Deixemos os presídios para quem mata ou rouba dinheiro público, não para quem precisa de tratamento médico
Dos 15 aos 20 e poucos anos, fumei maconha pelo menos uma vez por semana. Confesso que nem achava muito bom, era o típico cara que fuma só porque está todo mundo fumando; ficava mais confuso do que relaxado, sem saber se punha as mãos nos bolsos ou cruzava os braços, se ia ouvir Pink Floyd no escuro ou comer melancia com ketchup. Finda a adolescência, percebi que a cannabis não era mesmo a minha e parei. Não tive que tomar nenhuma atitude drástica, reunir força de vontade, buscar ajuda: simplesmente deixei de usar e não senti a menor falta.
Não estou dizendo que maconha não vicia. Entre os vários amigos meus que a consomem regularmente um é viciado. É advogado tributarista, casado, pai carinhoso e fuma umas duas vezes por dia. Compare-o a um alcoólatra e fica claro que, mesmo no pior cenário, os males da maconha são menos graves do que os de uma droga lícita.
Não estou afirmando, tampouco, que a maconha não faz mal. Certamente esse amigo que fuma diariamente tem mais chances do que eu de, no futuro, desenvolver um câncer de pulmão --e mais dificuldade para, de manhã, se lembrar de onde colocou as chaves--, mas a escolha é dele. O pulmão e as chaves, também.
A vida é muitas vezes chata, é quase sempre dura, é definitivamente curta. Por isso uns bebem, outros fumam, ingerem mais gordura saturada do que recomenda a Organização Mundial da Saúde e há até quem salte de asa-delta, sem que o Estado se meta em suas vidas.
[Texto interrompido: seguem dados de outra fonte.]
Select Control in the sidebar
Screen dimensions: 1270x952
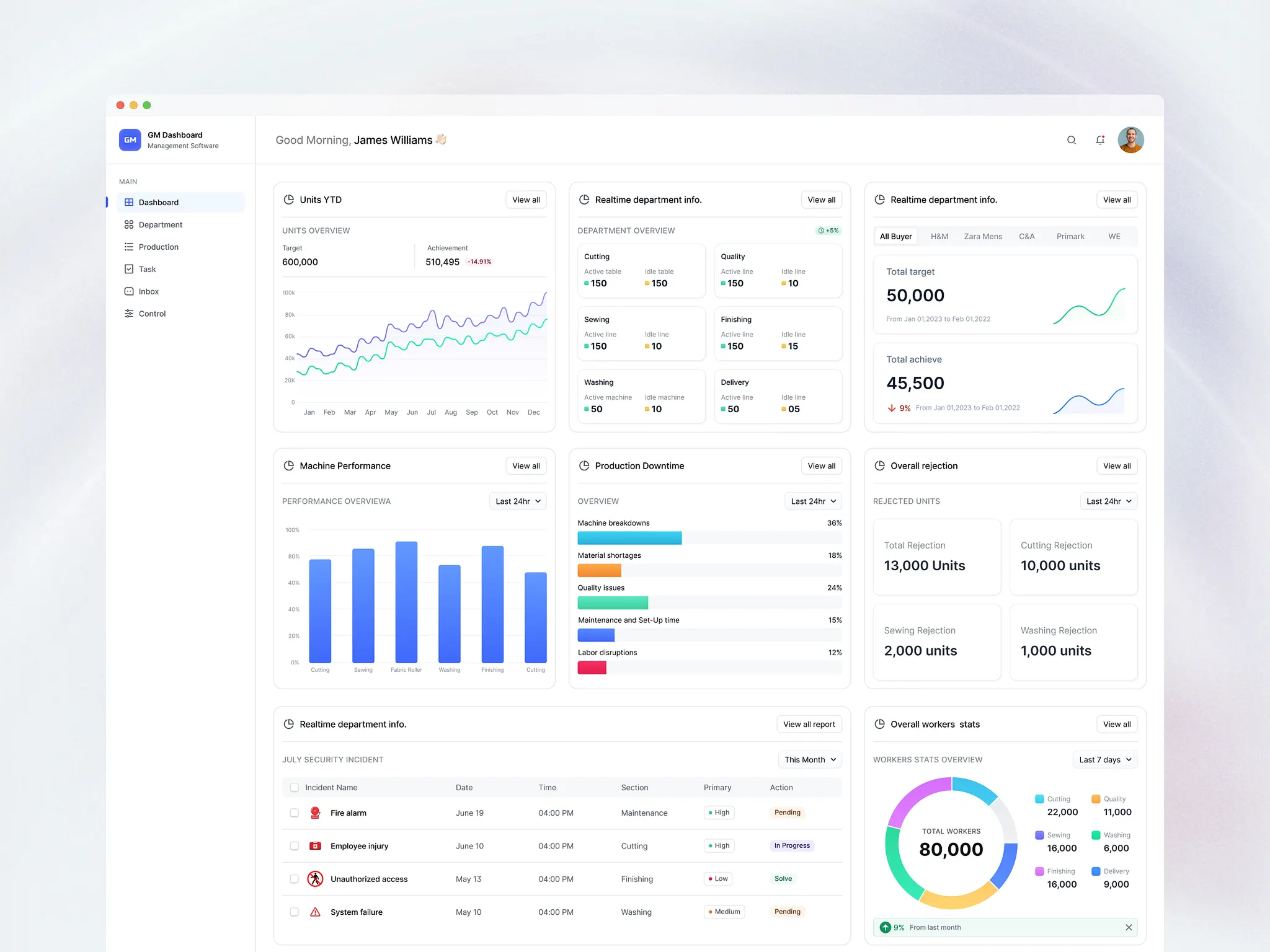(151, 314)
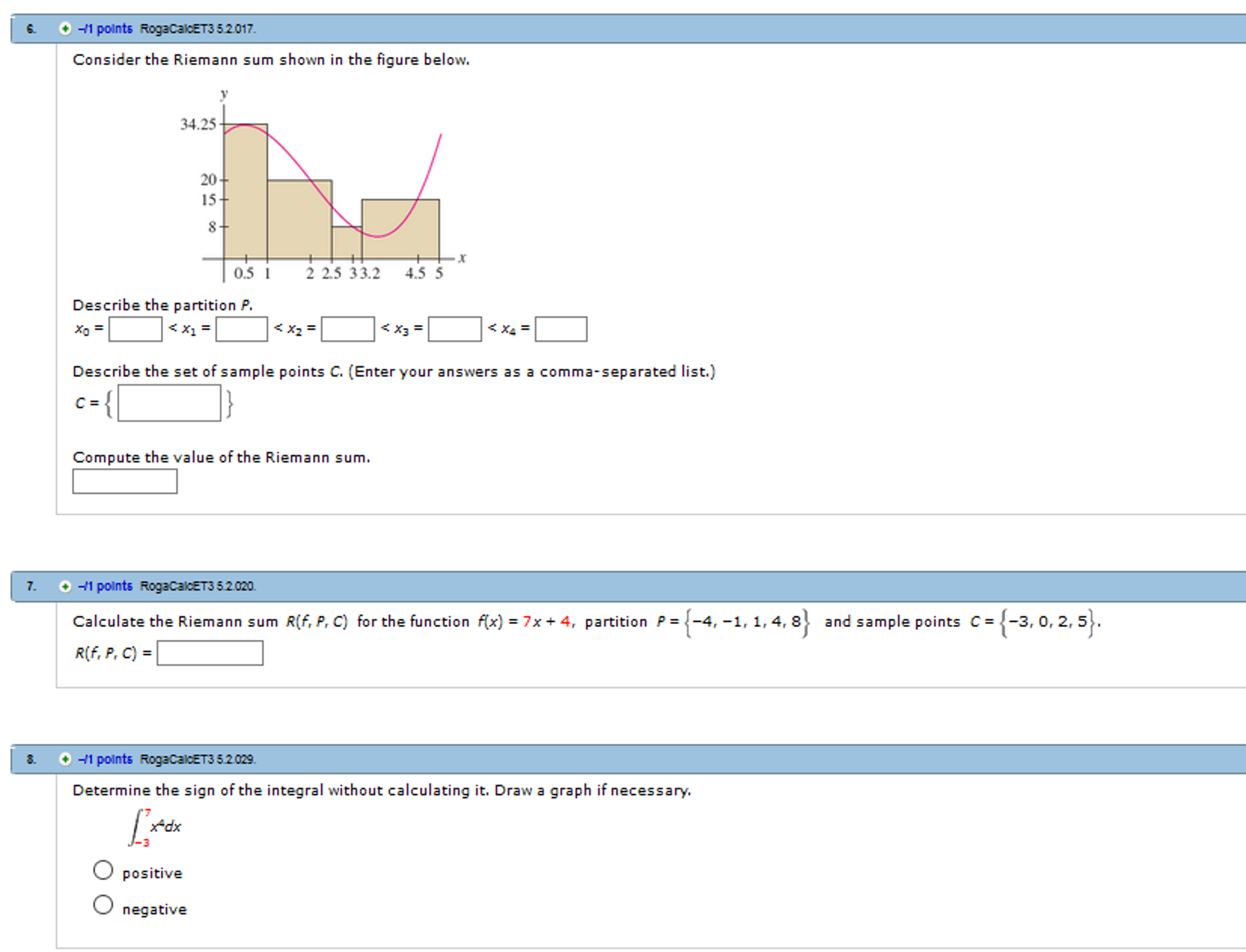Expand the question 8 header bar
1246x952 pixels.
point(609,760)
Tudo isso posto, fiquei muito contente, semana passada, ao encontrar nos jornais, entre Felicianos e Malufs, vans e panelas de pressão, a notícia de que sete ex-ministros da Justiça encaminharam ao STF uma carta recomendando a descriminalização do uso de drogas.
Que a maconha deveria ser legalizada já, plantada e fumada por quem quisesse, não tenho a menor dúvida. Quanto às outras drogas, é preciso analisar bem como proceder, para que não se resolva apenas o lado do consumidor do asfalto, mantendo a tragédia do tráfico nos morros e periferias.
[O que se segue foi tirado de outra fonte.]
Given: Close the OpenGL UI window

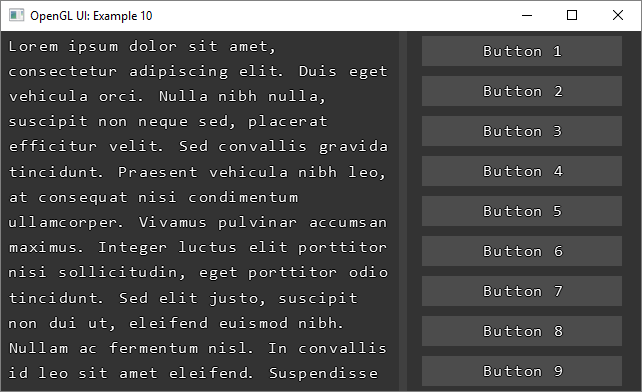Looking at the screenshot, I should coord(618,16).
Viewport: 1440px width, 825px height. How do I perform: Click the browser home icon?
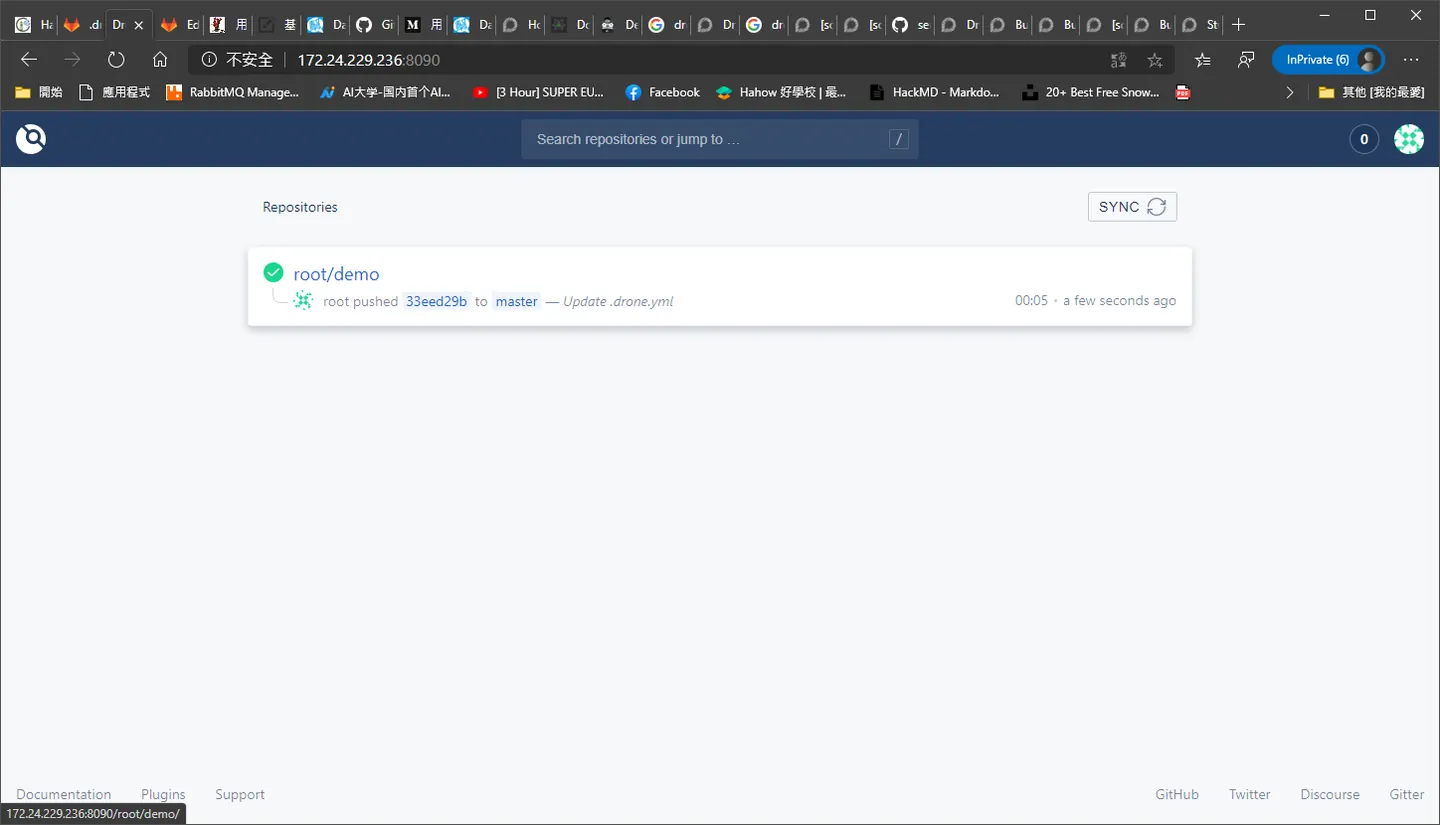(160, 60)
Felizmente, além dos ex-ministros, há muita gente gabaritada pensando em como desatar esse nó. Ano passado, foi criada a Rede Pense Livre (migre.me/efd02), um grupo apartidário, com membros de diversas áreas --da antropologia ao mercado financeiro, da direita e da esquerda; gente de terno, de piercing, de terno E de piercing--, cujo objetivo é rediscutir a atual política brasileira referente às drogas --e mudá-la. Parte da premissa de que a estratégia atual, a guerra, não funcionou e propõe a descriminalização.
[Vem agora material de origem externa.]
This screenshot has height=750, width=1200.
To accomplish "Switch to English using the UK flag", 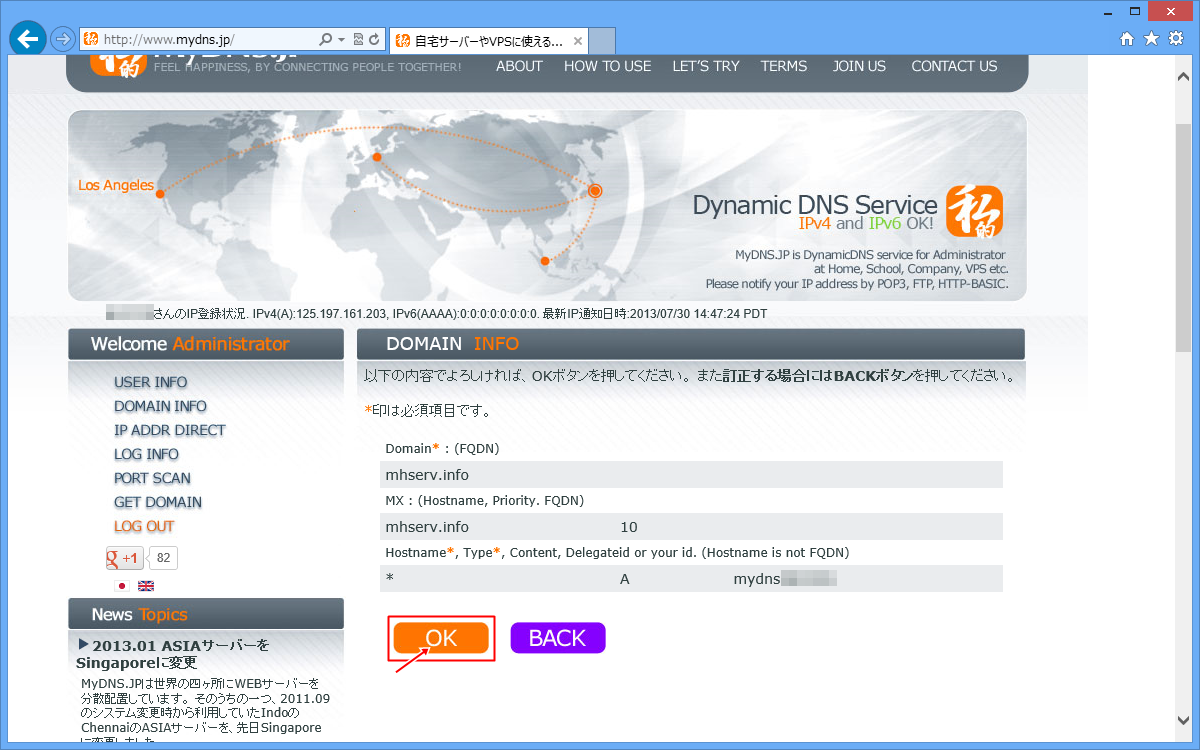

O mal que a "guerra às drogas" causa à sociedade é infinitamente superior aos danos que as substâncias causam a seus indivíduos. Hoje, mais de 130 mil pessoas (1/4 da população carcerária brasileira) estão na cadeia por alguma relação com entorpecentes; são jovens, em grande parte, cujos futuros o contribuinte paga caro para arruinar, mantendo-os atrás das grades.
Deixemos os presídios para quem mata, quem estupra, quem desvia dinheiro público e deposita nas ilhas Jersey: não para quem precisa de tratamento médico ou nem isso, quem só quer esquecer um pouco dos problemas, ouvir Pink Floyd e --por que não?-- comer melancia com ketchup.